Developing a joint anti-ballistic defense system should be the "centerpiece" of strategic cooperation between the United States and Israel, Sen. Barbara Mikulski told Jewish leaders and elected officials Sunday.
The Maryland Democrat, saying the Patriot batteries deployed during the 1991 Gulf war were not sufficiently accurate, said the two countries must work to develop "new smart weapons" such as the Arrow system or a tactical laser that would shoot down missiles, whether launched by Iraq or Hezbollah guerrillas on Israel’s northern border.
Widely known as a street fighter whose stature and guts clash with her diminutive appearance, Mikulski spoke poignantly of one occasion on which she lost her composure. During a trip to Poland to research her heritage in the 1970s, when she was a member of the House of Representatives, Mikulski decided not only to visit the places of her roots, but also what she called the "dark" side of Poland.

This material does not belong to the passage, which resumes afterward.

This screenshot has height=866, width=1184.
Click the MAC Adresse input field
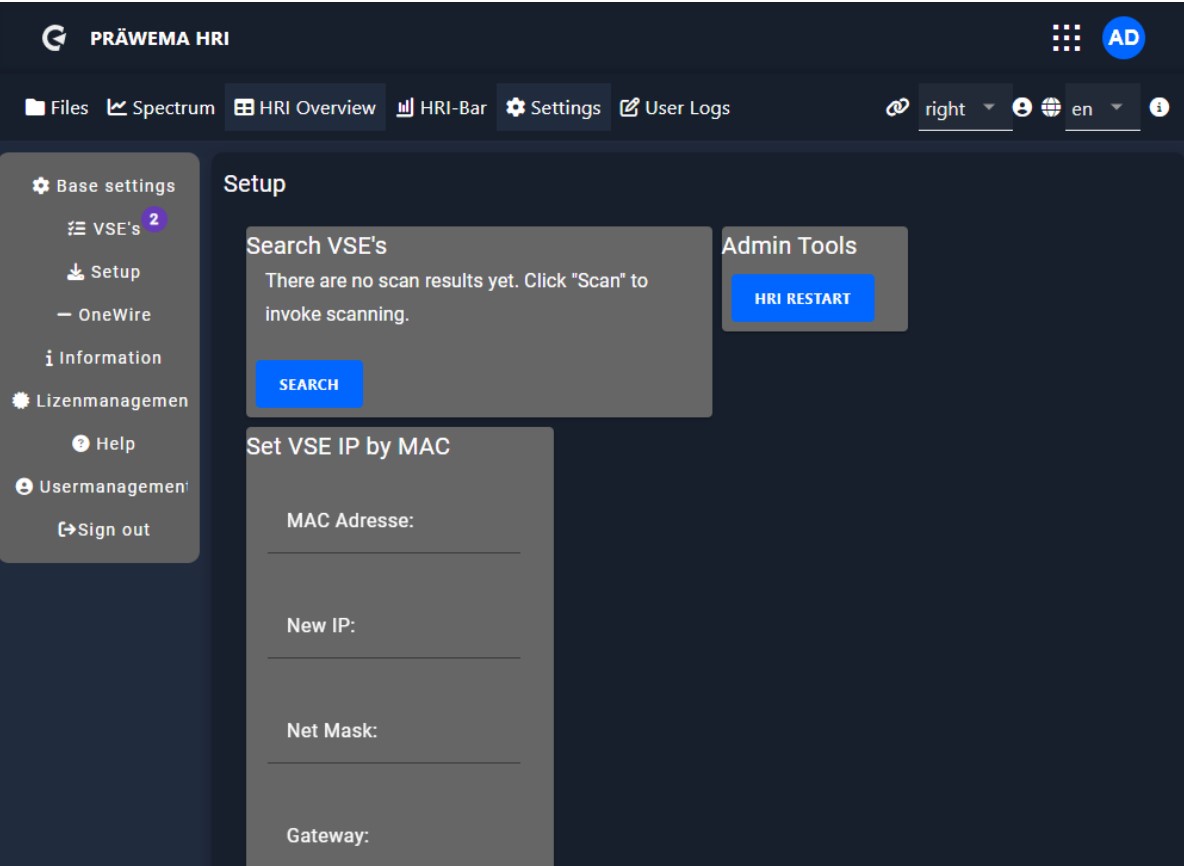tap(394, 534)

That led her to Auschwitz.
"I have been a social worker and a child abuse specialist," Mikulski said at the Jewish Community Relations Council’s congressional breakfast in Midtown. "People know that nothing fazes me easily. But when I saw the piles of children’s shoes, that’s when I lost it."
As her audience listened in rapt silence, she added: "I understood that day the need for a Jewish homeland, and I will always do my best to ensure its survival."

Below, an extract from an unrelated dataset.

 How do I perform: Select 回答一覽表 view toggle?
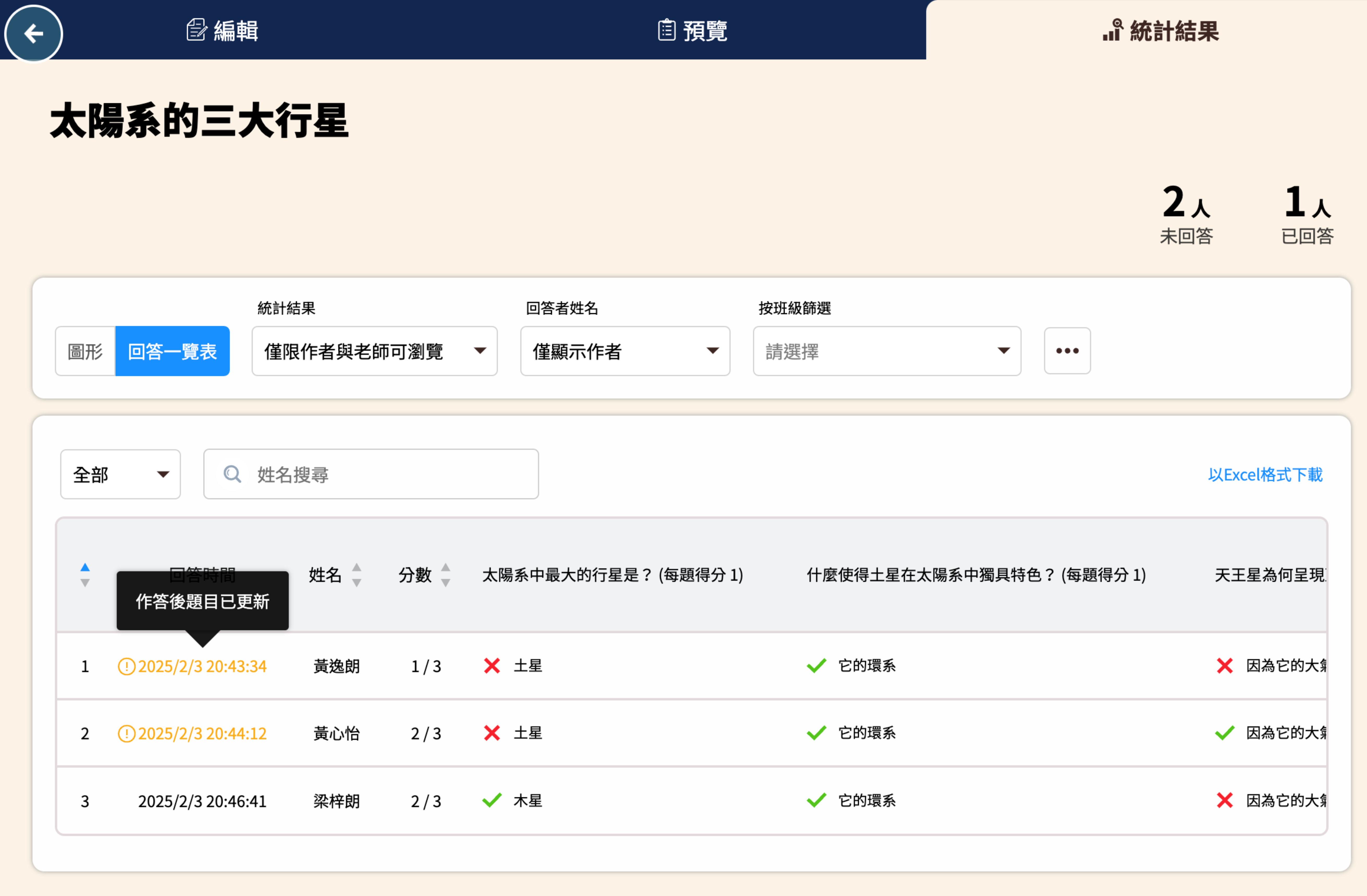172,351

It was that support for Israel, together with her key role in securing federal 9-11 aid for New York, that earned Mikulski the top honor at the annual JCRC event at UJA-Federation headquarters.
The event was dedicated to the seven astronauts who perished last week in the space shuttle Columbia disaster.
"They reached for the stars and took us with them," said JCRC president Ezra Levin, before calling for a moment of reflection.
But the hot topics of the day were the elevated security level and the not unrelated pending war on Iraq.
Several speakers displayed political courage by delivering messages not necessarily in favor with the crowd. Rep. Charles Rangel of Manhattan said he continued to oppose the war despite evidence of deadly weapons production in Iraq presented by Secretary of State Colin Powell to the United Nations. Rangel suggested a similar report be compiled on Saudi Arabia for its complicity in terrorism.
"I didn’t need all that to tell me Saddam Hussein is a bum," said the gravelly voiced dean of New York’s congressional delegation. "The question is whether bombing Iraqi children is going to make us any safer."
Rep. Jerrold Nadler said that Israel faces a choice between evolving into an apartheid state or remaining a democracy.
"In 10 years there will be an Arab majority, and Israel canít maintain all that territory without sacrificing either its democratic or its Jewish nature," said Nadler, a Manhattan Democrat. "If all inhabitants [Jewish and Arab] don’t have the right to vote, it will be an apartheid state. In that case, it would be much more difficult to defend Israel on college campuses."
The crowd reacted more positively to speakers like Sens. Charles Schumer and Hillary Rodham Clinton and Israeli Consul Alon Pinkas, who criticized the French for refusing to support the war plan of President George W. Bush.
The French, Pinkas said, would be speaking German if not for the United States, and "the world would be a different place today" without presidents such as Herbert Hoover, Franklin D. Roosevelt and Harry Truman who led the United States in wartime.
"The Manhattan Project did not wait for polls in Europe," said Pinkas, referring to the program to build an atomic bomb. He then added, in a more diplomatic vein, "but it’s none of our business."